▶ [PROBLEM REQUIREMENTS]:
In the barramundi text, what was observed in fish fed elevated L-arginine levels?

▶ [EXERCISE TEXT]:

+ + +

Aquaculture Feed and Fertilizer Resources Information System

Barramundi - Nutritional deficiencies

Deficiency diseases

Under intensive rearing conditions, nutritional deficiencies may result from incomplete feed formulations or poor manufacturing processes and storage. Under extensive conditions, deficiencies are less likely to occur if the standing biomass is in accordance with recommended stocking and fertilization rates.

EAA deficiencies usually lead to reduced growth, poor feed utilization efficiency and high mortalities (Table 15). It has also been reported that excessive dietary tyrosine can cause kidney malfunction (Boonyaratpalin, 1997), and high mortalities were observed with fish fed elevated L-arginine levels (Murillo-Gurrea et al., 2001).

EFA deficiencies, particularly for 20:5n-3 (EPA), have been well studied and most often occur during larval rearing (Table 15). Larvae become pale and, when stressed, swim erratically and "faint", after which they either recover or die (Dhert et al., 1990; Rimmer et al., 1994). Wanakowat et al. (1993) also reported a reddening of the fins, abnormal appearance of eyes, and swollen and pale livers. Artemia enrichment is therefore necessary to avoid deficiencies that could occur at 18–20 DPH (Rimmer et al., 1994).

There is very little knowledge of the mineral requirements and associated deficiency symptoms (Glencross, 2006). Vitamin requirements are better understood and deficiency symptoms are presented in Table 16. Under fertilized pond culture conditions, vitamin supplementation in the feed may be reduced as many are at least partially provided by the natural food.

+ + +

▶ [RECORD EXCERPTS]:

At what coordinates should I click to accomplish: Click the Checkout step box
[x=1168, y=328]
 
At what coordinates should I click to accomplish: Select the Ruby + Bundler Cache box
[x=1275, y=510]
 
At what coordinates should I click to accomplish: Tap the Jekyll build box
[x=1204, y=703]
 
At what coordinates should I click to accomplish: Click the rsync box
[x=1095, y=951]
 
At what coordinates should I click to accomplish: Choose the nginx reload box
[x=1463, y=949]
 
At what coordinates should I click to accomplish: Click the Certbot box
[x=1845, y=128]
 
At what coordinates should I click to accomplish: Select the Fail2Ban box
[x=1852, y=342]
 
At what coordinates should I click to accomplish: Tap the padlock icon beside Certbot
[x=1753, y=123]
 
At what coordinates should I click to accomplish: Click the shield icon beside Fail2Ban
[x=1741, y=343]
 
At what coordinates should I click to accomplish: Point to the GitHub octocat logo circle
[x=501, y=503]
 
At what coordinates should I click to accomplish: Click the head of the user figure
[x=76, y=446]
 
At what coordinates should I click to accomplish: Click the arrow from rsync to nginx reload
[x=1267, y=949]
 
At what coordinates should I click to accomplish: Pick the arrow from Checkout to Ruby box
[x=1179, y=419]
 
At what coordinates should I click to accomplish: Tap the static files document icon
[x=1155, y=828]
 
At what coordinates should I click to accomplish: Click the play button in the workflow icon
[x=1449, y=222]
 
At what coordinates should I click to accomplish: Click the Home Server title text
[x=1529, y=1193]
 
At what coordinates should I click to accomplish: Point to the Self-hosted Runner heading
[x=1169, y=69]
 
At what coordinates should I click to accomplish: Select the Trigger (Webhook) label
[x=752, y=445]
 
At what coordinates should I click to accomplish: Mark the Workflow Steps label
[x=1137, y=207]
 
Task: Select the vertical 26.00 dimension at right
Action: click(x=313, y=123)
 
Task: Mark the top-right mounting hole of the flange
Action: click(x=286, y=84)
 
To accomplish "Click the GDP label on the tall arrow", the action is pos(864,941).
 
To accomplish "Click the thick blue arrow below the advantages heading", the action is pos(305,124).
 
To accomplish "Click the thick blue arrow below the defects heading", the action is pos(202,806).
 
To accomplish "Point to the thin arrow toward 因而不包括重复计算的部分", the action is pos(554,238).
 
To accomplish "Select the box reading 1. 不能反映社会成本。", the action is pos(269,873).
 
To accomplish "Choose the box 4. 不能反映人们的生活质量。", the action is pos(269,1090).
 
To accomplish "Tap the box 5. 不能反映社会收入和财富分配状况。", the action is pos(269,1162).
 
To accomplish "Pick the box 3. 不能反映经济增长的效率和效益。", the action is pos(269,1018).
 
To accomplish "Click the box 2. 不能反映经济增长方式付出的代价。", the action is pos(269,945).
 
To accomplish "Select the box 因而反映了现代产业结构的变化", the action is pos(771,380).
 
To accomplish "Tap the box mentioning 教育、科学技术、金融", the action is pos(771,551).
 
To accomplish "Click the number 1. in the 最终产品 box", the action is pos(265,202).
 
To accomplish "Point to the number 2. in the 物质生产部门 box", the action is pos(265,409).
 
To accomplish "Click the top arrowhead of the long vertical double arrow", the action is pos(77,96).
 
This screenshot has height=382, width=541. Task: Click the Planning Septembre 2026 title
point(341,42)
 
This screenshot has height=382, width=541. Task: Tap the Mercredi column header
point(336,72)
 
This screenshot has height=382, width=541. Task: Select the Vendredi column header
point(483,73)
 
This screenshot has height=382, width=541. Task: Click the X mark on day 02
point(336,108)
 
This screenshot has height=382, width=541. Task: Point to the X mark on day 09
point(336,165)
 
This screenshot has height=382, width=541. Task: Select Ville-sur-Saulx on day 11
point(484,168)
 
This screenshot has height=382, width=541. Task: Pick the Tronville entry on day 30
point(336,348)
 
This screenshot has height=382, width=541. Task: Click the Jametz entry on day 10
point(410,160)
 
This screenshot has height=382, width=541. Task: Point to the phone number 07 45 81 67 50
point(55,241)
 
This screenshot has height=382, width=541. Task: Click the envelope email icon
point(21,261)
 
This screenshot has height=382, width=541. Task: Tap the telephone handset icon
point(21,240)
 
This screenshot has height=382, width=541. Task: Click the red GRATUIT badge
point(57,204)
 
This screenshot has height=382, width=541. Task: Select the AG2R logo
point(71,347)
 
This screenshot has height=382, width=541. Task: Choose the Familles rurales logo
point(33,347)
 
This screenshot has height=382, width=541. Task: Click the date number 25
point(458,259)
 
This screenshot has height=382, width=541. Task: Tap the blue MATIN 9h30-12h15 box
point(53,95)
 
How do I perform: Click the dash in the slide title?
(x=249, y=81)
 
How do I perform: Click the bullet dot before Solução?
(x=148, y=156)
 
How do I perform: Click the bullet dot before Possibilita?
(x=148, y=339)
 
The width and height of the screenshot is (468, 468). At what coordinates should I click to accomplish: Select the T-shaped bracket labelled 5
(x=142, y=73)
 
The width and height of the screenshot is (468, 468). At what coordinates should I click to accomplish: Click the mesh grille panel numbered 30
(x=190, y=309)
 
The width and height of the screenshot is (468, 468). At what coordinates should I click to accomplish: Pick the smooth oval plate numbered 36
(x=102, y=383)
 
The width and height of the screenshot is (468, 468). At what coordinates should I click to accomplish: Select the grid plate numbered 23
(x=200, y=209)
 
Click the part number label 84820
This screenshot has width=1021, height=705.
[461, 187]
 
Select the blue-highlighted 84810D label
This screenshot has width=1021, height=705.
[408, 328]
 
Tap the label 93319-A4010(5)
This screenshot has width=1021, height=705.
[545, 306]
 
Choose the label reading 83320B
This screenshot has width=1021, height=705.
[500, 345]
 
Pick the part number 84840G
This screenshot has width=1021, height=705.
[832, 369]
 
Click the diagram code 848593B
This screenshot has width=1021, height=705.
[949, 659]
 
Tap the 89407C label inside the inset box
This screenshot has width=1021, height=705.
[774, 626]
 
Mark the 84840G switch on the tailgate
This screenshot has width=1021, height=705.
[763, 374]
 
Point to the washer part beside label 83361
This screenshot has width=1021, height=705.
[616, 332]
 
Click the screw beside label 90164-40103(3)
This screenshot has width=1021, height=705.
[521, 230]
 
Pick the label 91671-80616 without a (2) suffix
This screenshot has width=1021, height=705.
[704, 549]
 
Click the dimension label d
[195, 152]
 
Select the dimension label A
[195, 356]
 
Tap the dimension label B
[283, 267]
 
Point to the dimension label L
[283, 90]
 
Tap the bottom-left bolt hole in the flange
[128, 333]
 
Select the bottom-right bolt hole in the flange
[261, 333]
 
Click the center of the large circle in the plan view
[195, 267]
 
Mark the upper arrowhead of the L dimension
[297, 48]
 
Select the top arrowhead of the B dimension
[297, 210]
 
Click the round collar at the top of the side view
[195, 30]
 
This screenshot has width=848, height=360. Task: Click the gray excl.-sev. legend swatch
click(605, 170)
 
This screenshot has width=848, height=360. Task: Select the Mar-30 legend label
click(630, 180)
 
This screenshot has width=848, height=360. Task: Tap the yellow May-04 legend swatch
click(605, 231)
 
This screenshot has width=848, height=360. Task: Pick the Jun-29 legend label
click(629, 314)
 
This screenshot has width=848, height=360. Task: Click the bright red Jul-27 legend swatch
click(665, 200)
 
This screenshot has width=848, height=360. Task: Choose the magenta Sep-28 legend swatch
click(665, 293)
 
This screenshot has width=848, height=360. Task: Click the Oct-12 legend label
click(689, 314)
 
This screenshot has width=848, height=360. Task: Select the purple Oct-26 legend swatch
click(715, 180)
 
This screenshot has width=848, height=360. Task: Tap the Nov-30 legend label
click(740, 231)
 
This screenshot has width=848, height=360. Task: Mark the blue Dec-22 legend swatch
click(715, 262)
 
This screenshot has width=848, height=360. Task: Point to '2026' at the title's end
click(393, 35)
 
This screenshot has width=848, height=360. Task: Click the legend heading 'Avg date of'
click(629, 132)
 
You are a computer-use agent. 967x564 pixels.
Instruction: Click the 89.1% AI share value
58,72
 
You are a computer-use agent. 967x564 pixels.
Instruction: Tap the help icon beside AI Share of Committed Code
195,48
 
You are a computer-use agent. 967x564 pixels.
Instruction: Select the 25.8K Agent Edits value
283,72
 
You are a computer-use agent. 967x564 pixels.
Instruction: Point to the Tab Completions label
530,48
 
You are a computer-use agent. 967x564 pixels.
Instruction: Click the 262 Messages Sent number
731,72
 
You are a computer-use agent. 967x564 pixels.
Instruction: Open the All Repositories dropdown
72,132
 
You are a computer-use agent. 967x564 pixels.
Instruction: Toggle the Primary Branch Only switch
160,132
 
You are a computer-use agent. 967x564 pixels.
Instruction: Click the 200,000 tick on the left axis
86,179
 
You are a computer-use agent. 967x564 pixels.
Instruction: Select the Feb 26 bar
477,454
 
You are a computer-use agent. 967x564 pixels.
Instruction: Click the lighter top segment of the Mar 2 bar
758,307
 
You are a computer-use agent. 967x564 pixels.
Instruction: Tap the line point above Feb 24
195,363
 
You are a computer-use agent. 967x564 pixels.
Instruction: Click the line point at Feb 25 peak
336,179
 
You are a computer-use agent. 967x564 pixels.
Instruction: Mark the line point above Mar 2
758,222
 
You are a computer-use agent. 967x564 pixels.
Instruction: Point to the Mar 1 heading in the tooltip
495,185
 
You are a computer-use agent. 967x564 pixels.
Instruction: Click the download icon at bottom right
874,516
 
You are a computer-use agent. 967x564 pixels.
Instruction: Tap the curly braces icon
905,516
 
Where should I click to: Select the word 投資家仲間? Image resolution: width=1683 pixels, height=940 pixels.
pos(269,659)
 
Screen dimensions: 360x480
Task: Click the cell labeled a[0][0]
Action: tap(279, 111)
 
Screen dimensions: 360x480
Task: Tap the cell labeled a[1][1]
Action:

+ + +

▶ [FINAL ANSWER]:
High mortalities.